--- RECORDS FOR THIS TASK Enclosed Below ---
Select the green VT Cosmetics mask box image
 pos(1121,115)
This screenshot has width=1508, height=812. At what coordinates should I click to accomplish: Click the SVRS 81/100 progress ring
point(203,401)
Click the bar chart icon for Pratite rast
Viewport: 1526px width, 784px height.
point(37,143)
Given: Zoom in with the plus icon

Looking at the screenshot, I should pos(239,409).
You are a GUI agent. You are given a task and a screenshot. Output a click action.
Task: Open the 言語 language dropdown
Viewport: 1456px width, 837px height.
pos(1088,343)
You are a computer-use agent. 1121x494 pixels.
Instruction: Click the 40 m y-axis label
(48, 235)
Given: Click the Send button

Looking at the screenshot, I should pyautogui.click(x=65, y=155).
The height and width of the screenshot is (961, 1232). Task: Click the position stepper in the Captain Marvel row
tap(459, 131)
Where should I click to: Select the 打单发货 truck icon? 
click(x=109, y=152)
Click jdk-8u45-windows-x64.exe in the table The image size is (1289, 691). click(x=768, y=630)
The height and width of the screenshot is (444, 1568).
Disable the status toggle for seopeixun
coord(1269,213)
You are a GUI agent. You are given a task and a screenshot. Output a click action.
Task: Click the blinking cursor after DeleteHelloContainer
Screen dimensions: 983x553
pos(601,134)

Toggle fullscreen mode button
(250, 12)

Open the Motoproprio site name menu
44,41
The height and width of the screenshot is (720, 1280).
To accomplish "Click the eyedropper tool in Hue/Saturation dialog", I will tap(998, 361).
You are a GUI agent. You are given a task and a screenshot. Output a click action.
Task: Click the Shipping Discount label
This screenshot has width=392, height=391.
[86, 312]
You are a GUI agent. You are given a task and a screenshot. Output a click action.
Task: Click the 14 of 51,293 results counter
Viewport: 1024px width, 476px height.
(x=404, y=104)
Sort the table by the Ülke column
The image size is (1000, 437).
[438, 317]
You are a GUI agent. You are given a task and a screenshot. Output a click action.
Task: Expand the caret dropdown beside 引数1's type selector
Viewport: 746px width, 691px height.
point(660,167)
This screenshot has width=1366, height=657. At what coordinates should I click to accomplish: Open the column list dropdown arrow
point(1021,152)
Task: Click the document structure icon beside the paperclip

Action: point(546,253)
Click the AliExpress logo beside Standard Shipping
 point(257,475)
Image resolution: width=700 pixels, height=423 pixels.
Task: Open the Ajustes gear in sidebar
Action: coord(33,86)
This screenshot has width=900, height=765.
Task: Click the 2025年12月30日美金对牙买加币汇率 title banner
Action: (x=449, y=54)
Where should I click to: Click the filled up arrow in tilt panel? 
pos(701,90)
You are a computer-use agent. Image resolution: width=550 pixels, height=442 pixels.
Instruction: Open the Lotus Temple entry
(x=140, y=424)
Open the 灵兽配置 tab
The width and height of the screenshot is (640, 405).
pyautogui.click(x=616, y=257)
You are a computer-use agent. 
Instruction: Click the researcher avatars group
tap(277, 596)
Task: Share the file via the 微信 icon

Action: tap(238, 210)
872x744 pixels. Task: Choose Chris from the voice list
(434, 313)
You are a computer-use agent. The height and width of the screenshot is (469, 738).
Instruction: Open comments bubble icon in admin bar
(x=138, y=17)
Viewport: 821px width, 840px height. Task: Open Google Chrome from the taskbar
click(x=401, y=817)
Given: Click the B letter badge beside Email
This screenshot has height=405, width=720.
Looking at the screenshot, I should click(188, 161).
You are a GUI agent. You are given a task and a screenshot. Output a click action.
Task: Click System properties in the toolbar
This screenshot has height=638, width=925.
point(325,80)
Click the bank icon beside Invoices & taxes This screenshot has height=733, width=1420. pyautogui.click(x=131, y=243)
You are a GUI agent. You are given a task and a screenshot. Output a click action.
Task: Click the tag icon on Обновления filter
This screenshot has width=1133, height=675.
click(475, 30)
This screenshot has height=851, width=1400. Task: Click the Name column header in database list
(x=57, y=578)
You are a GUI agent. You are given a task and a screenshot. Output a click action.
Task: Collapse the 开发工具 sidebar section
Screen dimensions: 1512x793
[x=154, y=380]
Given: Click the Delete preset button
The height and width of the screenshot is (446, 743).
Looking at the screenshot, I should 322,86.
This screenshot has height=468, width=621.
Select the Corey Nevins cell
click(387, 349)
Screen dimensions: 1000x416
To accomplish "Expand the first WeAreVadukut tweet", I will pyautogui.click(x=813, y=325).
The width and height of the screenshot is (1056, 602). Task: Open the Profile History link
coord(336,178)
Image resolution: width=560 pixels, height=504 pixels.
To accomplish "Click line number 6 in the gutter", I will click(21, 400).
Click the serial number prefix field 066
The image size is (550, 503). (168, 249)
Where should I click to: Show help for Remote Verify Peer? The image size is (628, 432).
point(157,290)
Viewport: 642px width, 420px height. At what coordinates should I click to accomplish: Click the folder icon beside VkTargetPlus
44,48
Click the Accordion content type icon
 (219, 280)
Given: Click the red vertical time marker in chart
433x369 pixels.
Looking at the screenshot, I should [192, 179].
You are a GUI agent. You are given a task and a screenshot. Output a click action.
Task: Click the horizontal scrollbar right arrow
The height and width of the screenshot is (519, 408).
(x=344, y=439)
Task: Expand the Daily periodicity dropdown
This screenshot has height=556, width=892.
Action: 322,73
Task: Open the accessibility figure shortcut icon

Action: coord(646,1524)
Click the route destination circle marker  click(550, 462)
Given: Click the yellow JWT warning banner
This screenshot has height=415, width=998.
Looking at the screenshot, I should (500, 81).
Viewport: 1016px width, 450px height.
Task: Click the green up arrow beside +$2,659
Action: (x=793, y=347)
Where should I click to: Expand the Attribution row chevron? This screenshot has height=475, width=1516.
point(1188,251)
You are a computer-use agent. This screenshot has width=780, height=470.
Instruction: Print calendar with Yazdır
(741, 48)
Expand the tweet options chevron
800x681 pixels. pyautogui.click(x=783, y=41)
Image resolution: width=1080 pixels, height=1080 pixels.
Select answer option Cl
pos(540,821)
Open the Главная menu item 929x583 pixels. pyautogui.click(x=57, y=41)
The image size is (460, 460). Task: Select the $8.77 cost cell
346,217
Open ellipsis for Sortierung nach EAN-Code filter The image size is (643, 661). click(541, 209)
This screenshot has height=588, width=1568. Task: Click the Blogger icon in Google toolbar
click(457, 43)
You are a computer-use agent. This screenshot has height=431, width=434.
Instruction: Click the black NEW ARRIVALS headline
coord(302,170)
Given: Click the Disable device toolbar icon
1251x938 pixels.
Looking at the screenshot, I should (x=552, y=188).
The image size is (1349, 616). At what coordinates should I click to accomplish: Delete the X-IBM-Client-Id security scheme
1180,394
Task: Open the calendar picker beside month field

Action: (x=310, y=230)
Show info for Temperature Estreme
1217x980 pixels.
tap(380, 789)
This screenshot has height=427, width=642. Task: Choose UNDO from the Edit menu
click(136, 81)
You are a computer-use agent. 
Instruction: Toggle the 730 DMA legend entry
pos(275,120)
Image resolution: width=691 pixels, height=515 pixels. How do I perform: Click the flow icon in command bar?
--- End of Enclosed RECORDS FOR THIS TASK ---
Transcribe every line of the records exactly, please.

RESULT BELOW:
Select the green VT Cosmetics mask box image
 pos(1121,115)
This screenshot has width=1508, height=812. At what coordinates should I click to accomplish: Click the SVRS 81/100 progress ring
point(203,401)
Click the bar chart icon for Pratite rast
Viewport: 1526px width, 784px height.
point(37,143)
Given: Zoom in with the plus icon

Looking at the screenshot, I should pos(239,409).
You are a GUI agent. You are given a task and a screenshot. Output a click action.
Task: Open the 言語 language dropdown
Viewport: 1456px width, 837px height.
pos(1088,343)
You are a computer-use agent. 1121x494 pixels.
Instruction: Click the 40 m y-axis label
(48, 235)
Given: Click the Send button

Looking at the screenshot, I should pyautogui.click(x=65, y=155).
The height and width of the screenshot is (961, 1232). Task: Click the position stepper in the Captain Marvel row
tap(459, 131)
Where should I click to: Select the 打单发货 truck icon? 
click(x=109, y=152)
Click jdk-8u45-windows-x64.exe in the table The image size is (1289, 691). click(x=768, y=630)
The height and width of the screenshot is (444, 1568).
Disable the status toggle for seopeixun
coord(1269,213)
You are a GUI agent. You are given a task and a screenshot. Output a click action.
Task: Click the blinking cursor after DeleteHelloContainer
Screen dimensions: 983x553
pos(601,134)

Toggle fullscreen mode button
(250, 12)

Open the Motoproprio site name menu
44,41
The height and width of the screenshot is (720, 1280).
To accomplish "Click the eyedropper tool in Hue/Saturation dialog", I will tap(998, 361).
You are a GUI agent. You are given a task and a screenshot. Output a click action.
Task: Click the Shipping Discount label
This screenshot has width=392, height=391.
[86, 312]
You are a GUI agent. You are given a task and a screenshot. Output a click action.
Task: Click the 14 of 51,293 results counter
Viewport: 1024px width, 476px height.
(x=404, y=104)
Sort the table by the Ülke column
The image size is (1000, 437).
[438, 317]
You are a GUI agent. You are given a task and a screenshot. Output a click action.
Task: Expand the caret dropdown beside 引数1's type selector
Viewport: 746px width, 691px height.
point(660,167)
This screenshot has width=1366, height=657. At what coordinates should I click to accomplish: Open the column list dropdown arrow
point(1021,152)
Task: Click the document structure icon beside the paperclip

Action: point(546,253)
Click the AliExpress logo beside Standard Shipping
 point(257,475)
Image resolution: width=700 pixels, height=423 pixels.
Task: Open the Ajustes gear in sidebar
Action: coord(33,86)
This screenshot has width=900, height=765.
Task: Click the 2025年12月30日美金对牙买加币汇率 title banner
Action: (x=449, y=54)
Where should I click to: Click the filled up arrow in tilt panel? 
pos(701,90)
You are a computer-use agent. Image resolution: width=550 pixels, height=442 pixels.
Instruction: Open the Lotus Temple entry
(x=140, y=424)
Open the 灵兽配置 tab
The width and height of the screenshot is (640, 405).
pyautogui.click(x=616, y=257)
You are a computer-use agent. 
Instruction: Click the researcher avatars group
tap(277, 596)
Task: Share the file via the 微信 icon

Action: tap(238, 210)
872x744 pixels. Task: Choose Chris from the voice list
(434, 313)
You are a computer-use agent. The height and width of the screenshot is (469, 738).
Instruction: Open comments bubble icon in admin bar
(x=138, y=17)
Viewport: 821px width, 840px height. Task: Open Google Chrome from the taskbar
click(x=401, y=817)
Given: Click the B letter badge beside Email
This screenshot has height=405, width=720.
Looking at the screenshot, I should click(188, 161).
You are a GUI agent. You are given a task and a screenshot. Output a click action.
Task: Click System properties in the toolbar
This screenshot has height=638, width=925.
point(325,80)
Click the bank icon beside Invoices & taxes This screenshot has height=733, width=1420. pyautogui.click(x=131, y=243)
You are a GUI agent. You are given a task and a screenshot. Output a click action.
Task: Click the tag icon on Обновления filter
This screenshot has width=1133, height=675.
click(475, 30)
This screenshot has height=851, width=1400. Task: Click the Name column header in database list
(x=57, y=578)
You are a GUI agent. You are given a task and a screenshot. Output a click action.
Task: Collapse the 开发工具 sidebar section
Screen dimensions: 1512x793
[x=154, y=380]
Given: Click the Delete preset button
The height and width of the screenshot is (446, 743).
Looking at the screenshot, I should 322,86.
This screenshot has height=468, width=621.
Select the Corey Nevins cell
click(387, 349)
Screen dimensions: 1000x416
To accomplish "Expand the first WeAreVadukut tweet", I will pyautogui.click(x=813, y=325).
The width and height of the screenshot is (1056, 602). Task: Open the Profile History link
coord(336,178)
Image resolution: width=560 pixels, height=504 pixels.
To accomplish "Click line number 6 in the gutter", I will click(21, 400).
Click the serial number prefix field 066
The image size is (550, 503). (168, 249)
Where should I click to: Show help for Remote Verify Peer? The image size is (628, 432).
point(157,290)
Viewport: 642px width, 420px height. At what coordinates should I click to accomplish: Click the folder icon beside VkTargetPlus
44,48
Click the Accordion content type icon
 (219, 280)
Given: Click the red vertical time marker in chart
433x369 pixels.
Looking at the screenshot, I should [192, 179].
You are a GUI agent. You are given a task and a screenshot. Output a click action.
Task: Click the horizontal scrollbar right arrow
The height and width of the screenshot is (519, 408).
(x=344, y=439)
Task: Expand the Daily periodicity dropdown
This screenshot has height=556, width=892.
Action: 322,73
Task: Open the accessibility figure shortcut icon

Action: coord(646,1524)
Click the route destination circle marker  click(550, 462)
Given: Click the yellow JWT warning banner
This screenshot has height=415, width=998.
Looking at the screenshot, I should (500, 81).
Viewport: 1016px width, 450px height.
Task: Click the green up arrow beside +$2,659
Action: (x=793, y=347)
Where should I click to: Expand the Attribution row chevron? This screenshot has height=475, width=1516.
point(1188,251)
You are a computer-use agent. This screenshot has width=780, height=470.
Instruction: Print calendar with Yazdır
(741, 48)
Expand the tweet options chevron
800x681 pixels. pyautogui.click(x=783, y=41)
Image resolution: width=1080 pixels, height=1080 pixels.
Select answer option Cl
pos(540,821)
Open the Главная menu item 929x583 pixels. pyautogui.click(x=57, y=41)
The image size is (460, 460). Task: Select the $8.77 cost cell
346,217
Open ellipsis for Sortierung nach EAN-Code filter The image size is (643, 661). click(541, 209)
This screenshot has height=588, width=1568. Task: Click the Blogger icon in Google toolbar
click(457, 43)
You are a computer-use agent. This screenshot has height=431, width=434.
Instruction: Click the black NEW ARRIVALS headline
coord(302,170)
Given: Click the Disable device toolbar icon
1251x938 pixels.
Looking at the screenshot, I should (x=552, y=188).
The image size is (1349, 616). At what coordinates should I click to accomplish: Delete the X-IBM-Client-Id security scheme
1180,394
Task: Open the calendar picker beside month field

Action: (x=310, y=230)
Show info for Temperature Estreme
1217x980 pixels.
tap(380, 789)
This screenshot has height=427, width=642. Task: Choose UNDO from the Edit menu
click(136, 81)
You are a computer-use agent. 
Instruction: Toggle the 730 DMA legend entry
pos(275,120)
Image resolution: width=691 pixels, height=515 pixels. How do I perform: Click the flow icon in command bar?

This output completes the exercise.